The Day of Remembrance of the Serbian and Greek soldiers perished in the First World War
Delegation of the Ministry of Defence and the Serbian Armed Forces, led by Lieutenant General Milosav Simović, Army Commander, laid a wreath at the Memorial to Serbian soldiers who were killed in the First World War at the Greek military cemetery during the First World War in Pirot, marking the Day of Remembrance of the Serbian and Greek soldiers perished in the First World War.
The wreaths were laid by Negovan Stanković, State Secretary at the Ministry of Labour, Employment, Veterans and Social Affairs who led the wreath-laying and honouring ceremony, representatives of the Municipality of Pirot, the Ambassador of the Hellenic Republic to the Republic of Serbia, military attachés of Great Britain, France, Cyprus and representatives of associations and citizens committed to cultivating the traditions of the liberation wars of Serbia.
The only Greek military cemetery in Serbia since the First World War is located on the hill Metljavica near Pirot.

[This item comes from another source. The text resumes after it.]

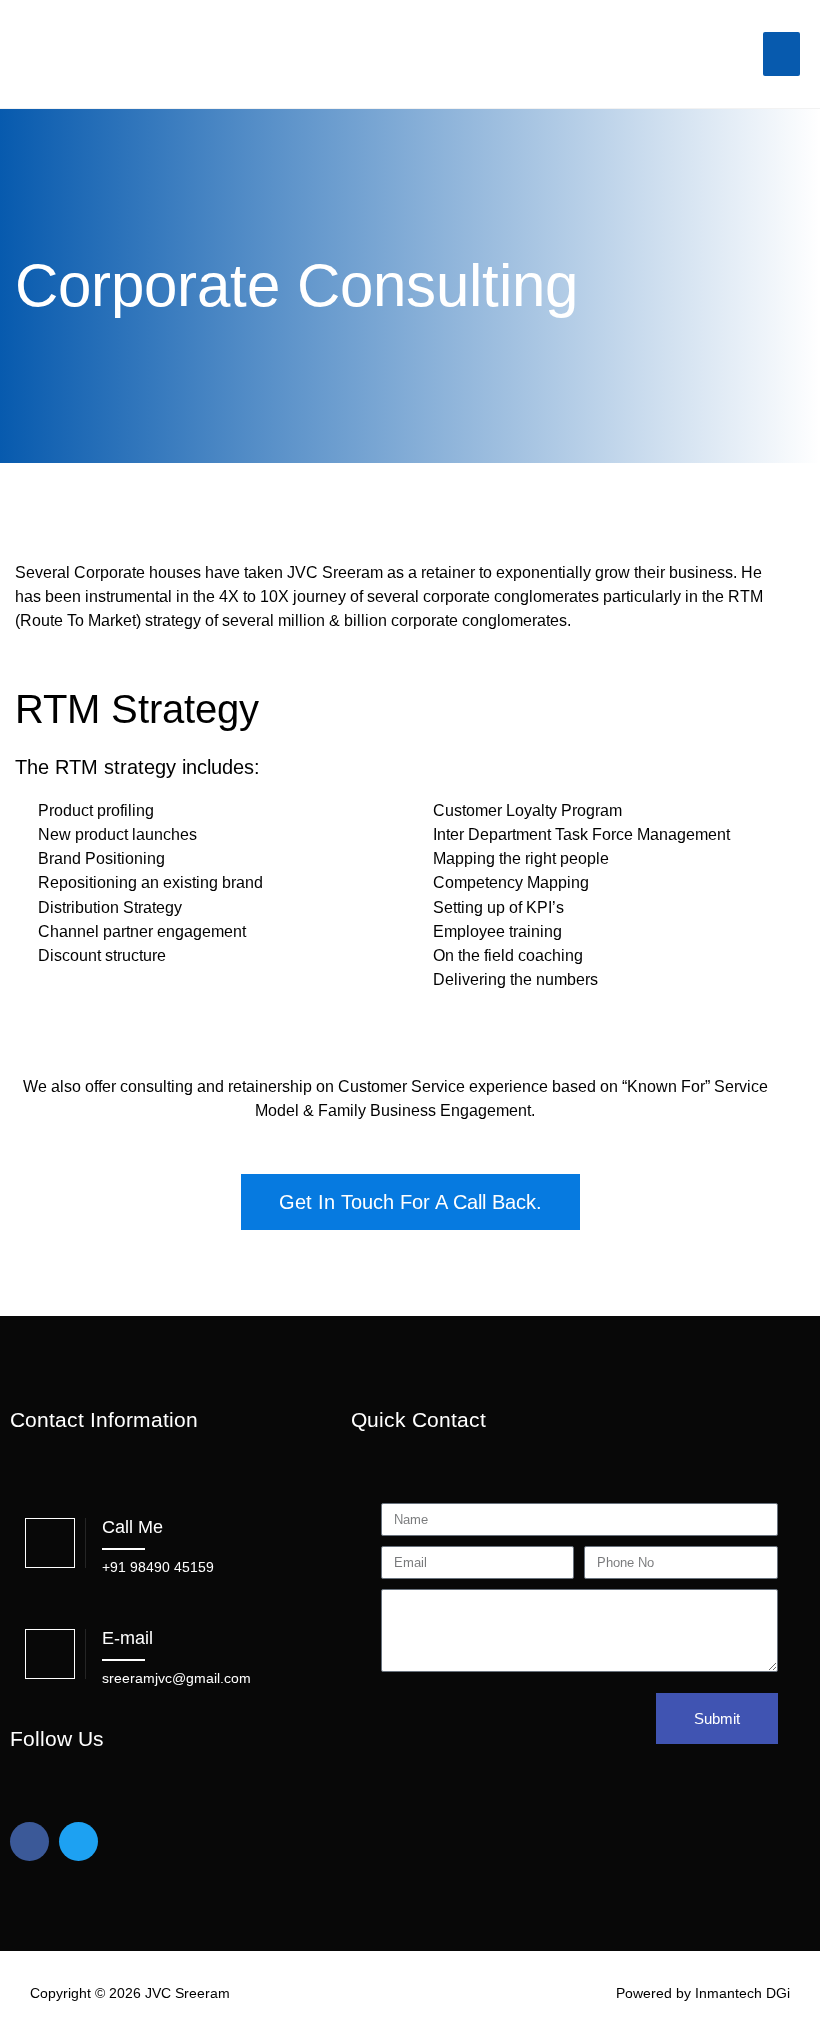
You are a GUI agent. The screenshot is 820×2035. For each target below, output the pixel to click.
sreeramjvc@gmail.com (176, 1678)
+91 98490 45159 (158, 1567)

At the cemetery, 358 Greek soldiers and officers who died in late 1918 and early 1919 due to severe winter conditions, were buried. Their bones were scattered around the area of Pirot until 1923, when the Serbian daughter-in-law Katarina Levandis, who was married to the Serbian soldier a native Pirot citizen, collected their remains and placed them in the tombs. The largest number of dead Greek people buried at Metljavica was from Patras, Peloponnese. In the immediate vicinity of the cemetery there is a monument devoted to the 7,610 Pirot people who were also killed in the First World War.